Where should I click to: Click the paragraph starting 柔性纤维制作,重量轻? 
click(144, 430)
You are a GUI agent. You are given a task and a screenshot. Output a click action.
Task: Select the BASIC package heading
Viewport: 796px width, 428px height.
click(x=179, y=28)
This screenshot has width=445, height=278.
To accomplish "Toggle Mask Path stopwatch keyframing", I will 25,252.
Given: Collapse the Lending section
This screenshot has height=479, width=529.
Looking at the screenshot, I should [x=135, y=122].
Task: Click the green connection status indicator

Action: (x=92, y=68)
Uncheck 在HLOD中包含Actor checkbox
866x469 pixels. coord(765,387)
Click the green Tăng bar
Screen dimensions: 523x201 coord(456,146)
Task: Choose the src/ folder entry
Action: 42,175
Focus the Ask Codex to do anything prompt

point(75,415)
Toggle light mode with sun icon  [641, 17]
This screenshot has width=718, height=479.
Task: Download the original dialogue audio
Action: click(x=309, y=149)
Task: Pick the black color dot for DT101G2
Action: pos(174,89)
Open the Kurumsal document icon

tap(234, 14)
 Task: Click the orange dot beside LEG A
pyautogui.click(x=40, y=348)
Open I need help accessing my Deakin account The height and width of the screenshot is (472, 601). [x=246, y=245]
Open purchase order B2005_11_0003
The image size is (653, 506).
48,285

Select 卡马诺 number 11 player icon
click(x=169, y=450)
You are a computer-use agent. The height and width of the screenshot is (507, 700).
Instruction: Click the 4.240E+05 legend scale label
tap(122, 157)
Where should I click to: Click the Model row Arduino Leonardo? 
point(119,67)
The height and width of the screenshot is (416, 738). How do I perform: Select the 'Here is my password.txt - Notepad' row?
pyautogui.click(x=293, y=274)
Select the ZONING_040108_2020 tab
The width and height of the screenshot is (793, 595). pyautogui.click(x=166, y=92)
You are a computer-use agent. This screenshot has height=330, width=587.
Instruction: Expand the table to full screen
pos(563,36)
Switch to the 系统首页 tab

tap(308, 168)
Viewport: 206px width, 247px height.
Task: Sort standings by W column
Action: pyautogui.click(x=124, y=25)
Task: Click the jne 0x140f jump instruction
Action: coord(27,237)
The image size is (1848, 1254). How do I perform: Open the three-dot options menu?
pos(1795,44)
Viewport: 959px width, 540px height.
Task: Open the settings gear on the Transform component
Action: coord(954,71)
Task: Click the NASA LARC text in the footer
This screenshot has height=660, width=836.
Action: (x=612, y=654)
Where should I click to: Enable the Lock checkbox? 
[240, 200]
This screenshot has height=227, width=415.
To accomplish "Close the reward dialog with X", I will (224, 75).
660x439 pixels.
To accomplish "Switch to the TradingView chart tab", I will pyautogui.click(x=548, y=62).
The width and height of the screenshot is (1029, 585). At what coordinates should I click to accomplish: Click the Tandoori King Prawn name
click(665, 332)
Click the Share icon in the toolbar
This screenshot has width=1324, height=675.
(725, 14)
········
_할 일_
자료에서 "Toggle light mode" 문구가 있는 줄부터 "will pyautogui.click(x=548, y=62)." 문구가 있는 줄까지만 "checkbox" 부분을 "check box" 표현으로 바꿔 수정해 주세요. 나머지는 그대로 두고 그 줄들만 다시 적습니다.

_풀이 결과_
Toggle light mode with sun icon  [641, 17]
This screenshot has width=718, height=479.
Task: Download the original dialogue audio
Action: click(x=309, y=149)
Task: Pick the black color dot for DT101G2
Action: pos(174,89)
Open the Kurumsal document icon

tap(234, 14)
 Task: Click the orange dot beside LEG A
pyautogui.click(x=40, y=348)
Open I need help accessing my Deakin account The height and width of the screenshot is (472, 601). [x=246, y=245]
Open purchase order B2005_11_0003
The image size is (653, 506).
48,285

Select 卡马诺 number 11 player icon
click(x=169, y=450)
You are a computer-use agent. The height and width of the screenshot is (507, 700).
Instruction: Click the 4.240E+05 legend scale label
tap(122, 157)
Where should I click to: Click the Model row Arduino Leonardo? 
point(119,67)
The height and width of the screenshot is (416, 738). How do I perform: Select the 'Here is my password.txt - Notepad' row?
pyautogui.click(x=293, y=274)
Select the ZONING_040108_2020 tab
The width and height of the screenshot is (793, 595). pyautogui.click(x=166, y=92)
You are a computer-use agent. This screenshot has height=330, width=587.
Instruction: Expand the table to full screen
pos(563,36)
Switch to the 系统首页 tab

tap(308, 168)
Viewport: 206px width, 247px height.
Task: Sort standings by W column
Action: pyautogui.click(x=124, y=25)
Task: Click the jne 0x140f jump instruction
Action: coord(27,237)
The image size is (1848, 1254). How do I perform: Open the three-dot options menu?
pos(1795,44)
Viewport: 959px width, 540px height.
Task: Open the settings gear on the Transform component
Action: coord(954,71)
Task: Click the NASA LARC text in the footer
This screenshot has height=660, width=836.
Action: (x=612, y=654)
Where should I click to: Enable the Lock check box? 
[240, 200]
This screenshot has height=227, width=415.
To accomplish "Close the reward dialog with X", I will (224, 75).
660x439 pixels.
To accomplish "Switch to the TradingView chart tab", I will pyautogui.click(x=548, y=62).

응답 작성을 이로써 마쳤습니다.